Lunes 8 de diciembre de 2008
Se ha dicho que el programa económico y legislativo de Gordon Brown para responder a la crisis significa el fin del "nuevo laborismo". Pero más bien se trata de una tregua en la que conservadores y laboristas se han replegado a posiciones más polarizadas y tradicionales, acordes a las viejas divisiones de derecha e izquierda anteriores a la caída del muro de Berlín, a fin de no verse arrasados por el aluvión del desastre financiero.
Lo más probable es que la triangulación y la confluencia centrista regresarán con la prosperidad y la confianza, una vez que pase la tormenta. Pero, mientras tanto, el labour es mucho más socialdemócrata que hace tan sólo unos meses, aprovechando la crisis del capitalismo y la antipatía que se han ganado a pulso banqueros, especuladores y profetas del dinero en general.

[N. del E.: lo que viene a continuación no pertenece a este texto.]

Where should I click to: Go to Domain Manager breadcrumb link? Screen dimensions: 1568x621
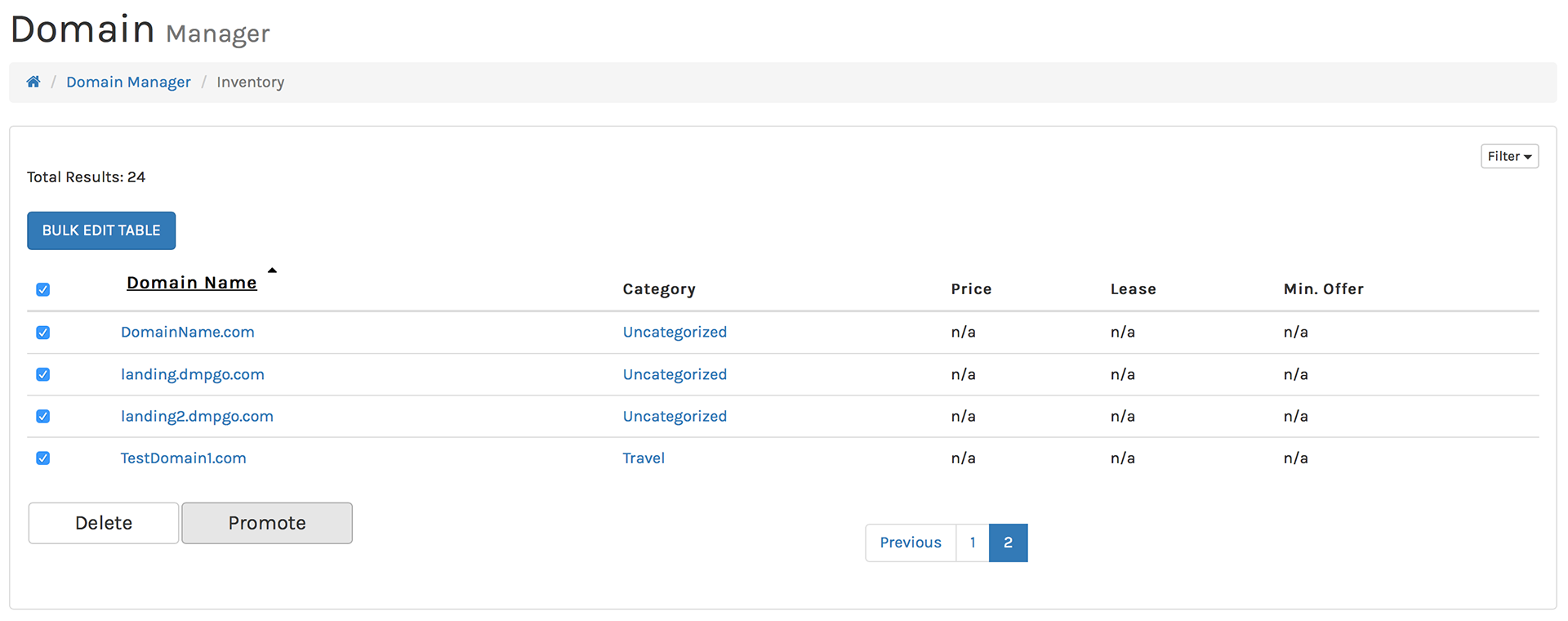[x=128, y=82]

Y los tories, asimismo, han dado marcha atrás al reloj de la historia y han vuelto a las políticas monetarias y fiscales del thatcherismo. Su primer mandamiento es la reducción del gasto público y, si es posible, de los impuestos.
ESCENARIO DANTESCO
Las encuestas sugieren que el laborismo ha salido triunfador de este primer intercambio de golpes en el nuevo e improvisado cuadrilátero de la política del Reino Unido. Aunque los sondeos oscilan mucho y los hay para todos los gustos, da la impresión de que han metido una dentellada a la sustancial ventaja que disfrutaba el líder conservador David Cameron. Los votantes agradecen el liderazgo de Gordon Brown en la crisis y lo ven como un timonel más fiable a la hora de afrontar los malos vientos económicos.
Otra cosa es que estos mismos ciudadanos sigan pensando lo mismo dentro de unos meses, cuando la recesión castigue, haya tres millones de cesantes -como está previsto- y las familias pierdan sus casas porque no pueden pagar la hipoteca. El escenario es dantesco, pero más que probable.

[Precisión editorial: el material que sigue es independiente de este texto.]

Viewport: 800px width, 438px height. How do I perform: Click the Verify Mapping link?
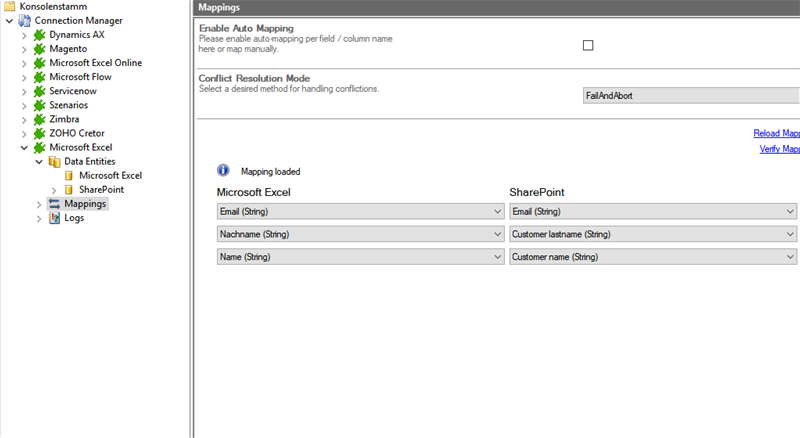[779, 149]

Brown aprovechó el discurso de la Reina para plantear su propuesta, lo que supuso un paso más en el reposicionamiento del labour de cara a las próximas elecciones. Brown, de todos modos, aún ha de decidir si las convoca en la primavera del 2009 o del 2010. Dominar el calendario siempre es importante en política, pero más aún ahora que no se sabe cómo de profunda y duradera será la crisis, factor decisivo cuando el electorado reparta premios y castigos.
RAQUÍTICO PLAN
Atrás han quedado los tiempos en que Tony Blair decía que no tenía ningún problema en que David Beckham o los especuladores de la City se hicieran asquerosamente ricos. No podía ser de otra manera tras la hecatombe del sistema y con la toma de medidas tan radicales como la privatización parcial de algunos de los principales bancos del país. La nueva agenda económica y política prevé alzas de impuestos para quienes ganen más de cien mil libras (unos ciento veinte mil euros), un plan general de inversiones públicas para la creación de empleo y mayores controles a la inmigración y el cobro del subsidio por desempleo.

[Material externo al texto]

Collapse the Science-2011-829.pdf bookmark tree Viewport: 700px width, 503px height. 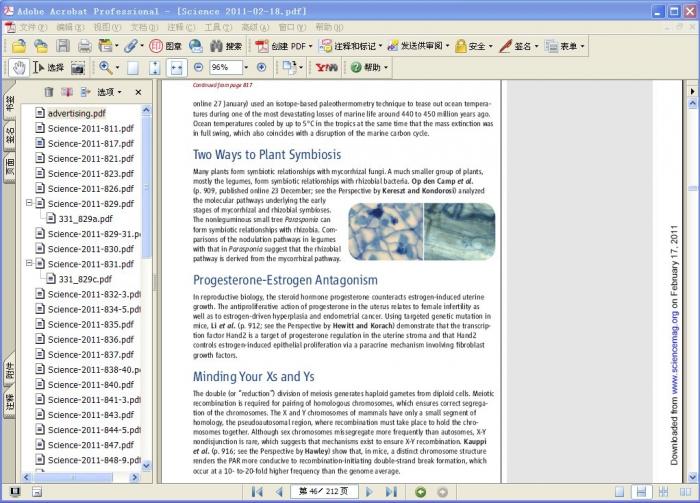point(30,204)
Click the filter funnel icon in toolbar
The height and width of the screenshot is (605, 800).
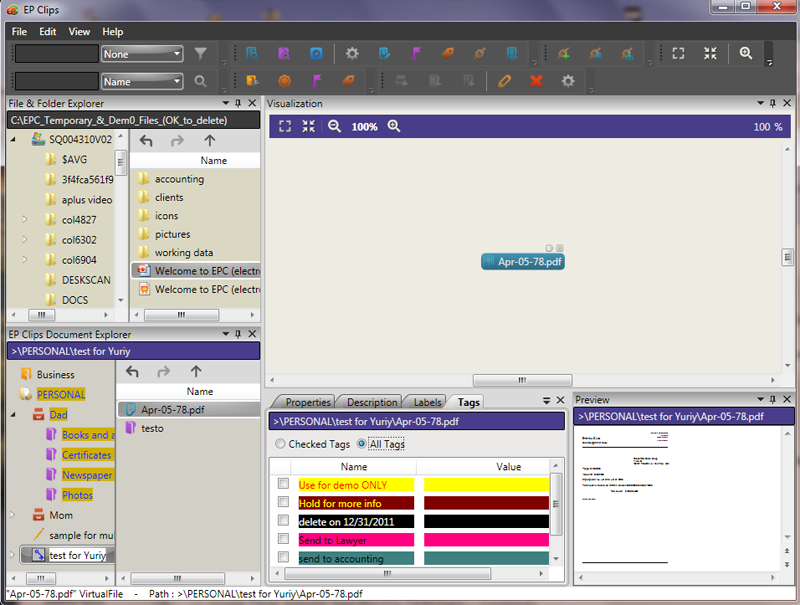pyautogui.click(x=200, y=54)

Compuesto por tan sólo doce proyectos de ley, el programa de Gordon Brown para la recién inaugurada legislatura es uno de los más raquíticos que se recuerdan a fin de no recargar la agenda de los Comunes y dejar tiempo de sobra para el debate y la aprobación de las iniciativas económicas y financieras. "El objetivo es que el país vuelva a funcionar", proclamó el Primer Ministro, con la mirada en las clases medias que decidirán si se merece un segundo mandato o se va.